Kellie Wells is the author of three books: Compression Scars, winner of the Flannery O’Connor Prize, Skin, and Fat Girl, Terrestrial. She is the recipient of the Rona Jaffe Award, the GLCA New Writers Award for Fiction, and the Baltic Writing Residency. Her fourth book, God, the Moon, and Other Megafauna, received the Sullivan Prize and is forthcoming from Notre Dame University Press. She is an associate professor at the University of Alabama and teaches in the MFA program at Pacific University.
Winner of the Sullivan Prize for Fiction, the stories in God, the Moon, and Other Megafauna are populated with the world’s castoffs, cranks, and inveterate oddballs, the deeply aggrieved, the ontologically challenged, the misunderstood mopes that haunt the shadowy wings of the world’s main stage. Here you will find a teacup-sized aerialist who tries to ingest the world’s considerable suffering; a lonely god growing ever lonelier as the Afterlife swells with monkeys and other improbable occupants; a father fluent in the language of the Dead who has difficulty communicating with his living son; and Death himself, a moony adolescent with a tender heart and a lack of ambition. God-haunted and apocalyptic, comic and phantasmagorical, these stories give lyrical voice to the indomitability of the everyday underdog.
It’s all about scale, these transformative and transforming fictions by the professional protean Kellie Wells. These stories, before our screwed up, screwed tight eyes, ratchet and zoom by powers of ten from the micro- to the telo-scopic and incorporate colors outside the range of sight, stimuli beyond the thresholds of our numb and numberless senses. The tales of God, the Moon, and Other Megafauna disturb, distort, derange, delight. Mad Italianate visionaries—Calvino, Fellini, Galileo—are let loose, unbounded and bountiful, on the flat flat vernacular graphing paper of the American Middlewest. This work is universal and individually intimate, horizontal and vertical, containing multitudes and more. Here are all the tiny sweet nothings beyond our reach and all the viruses infecting our microbes in the invisible dust beneath our fingernails.
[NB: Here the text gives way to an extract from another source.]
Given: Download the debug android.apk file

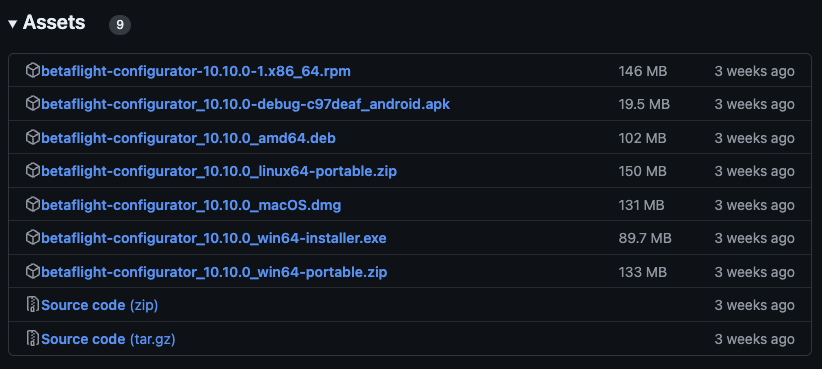Looking at the screenshot, I should pos(245,104).
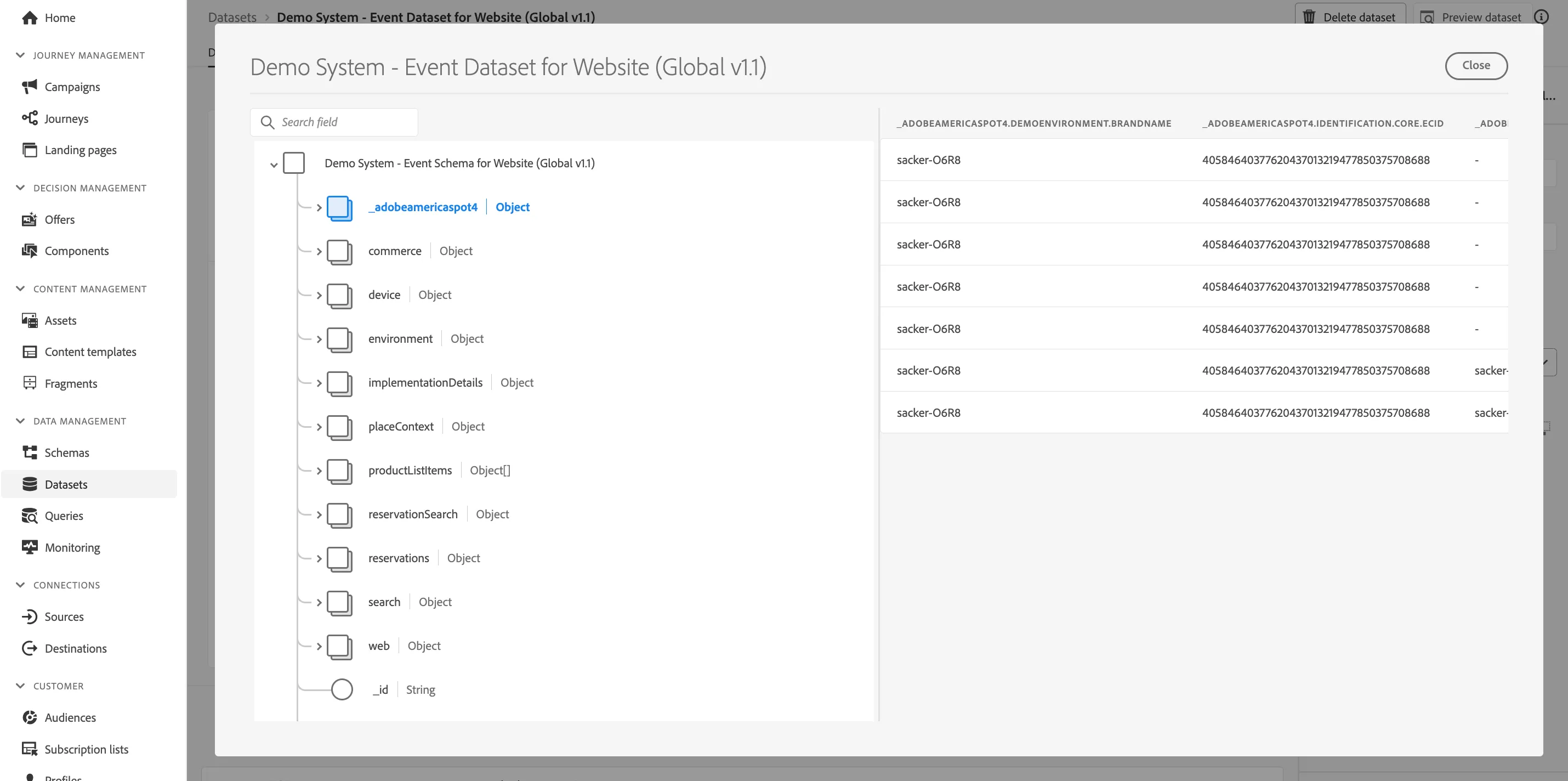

Hang on! Let go!
Author of Michael Martone and Winesburg, Indiana
In Kellie Wells’ brilliant, ebullient book you’ll meet animal linguists, sorrow swallowers (descended from the moon, of course) and, yes, the state of Kansas. God, the Moon, and Other Megafauna teems, it erupts, it jives, it makes you cry and sigh and laugh, then cry again. Read Wells when you want to be reminded of all the form is capable of, then read her again for the pure pleasure of her wondrous prose.
Author of A Highly Unlikely Scenario, Or a Neetsa Pizza Employee’s Guide to Saving the World and Good on Paper
Ms. Wells is the only writer currently residing on earth who can be trusted to write serious fiction about God, death and the suffering body – to say nothing of Little Miss Time – as adorable cartoon characters. Her language is at once fey and surgically precise. She is a philosopher who mines and undermines the commonplaces and popular ideas of her day like a news-addled mole wearing a diamond headlamp. She frolics, weeping, in the unendurable. She scouts the metaphysical rubble of an unreliable civilization armed with only a pencil, yet covers vast distances. She is a jeweler, the kind who tweezes pupils into eyes and harvests necessary poisons from the fungi that grow under executioners’ toenails. She is one of a kind in her generation, maybe in any generation, and should be as famous as Isadora Duncan and Annie Oakley, whom she somewhat resembles.
Jaimy Gordon, author of Lord of Misrule
"A Kellie Wells sentence is a living thing, beckoning, leading, cajoling you to follow wherever it might lead—and why not go where it goes? After all, Wells is a brilliant weaver of worlds both known and unknown, able to conjure the heights of the extraordinary and the wondrous as easily as she maps out our home territories, and her every story is alive to new possibilities of hidden glamour, startling beauty, necessary hope."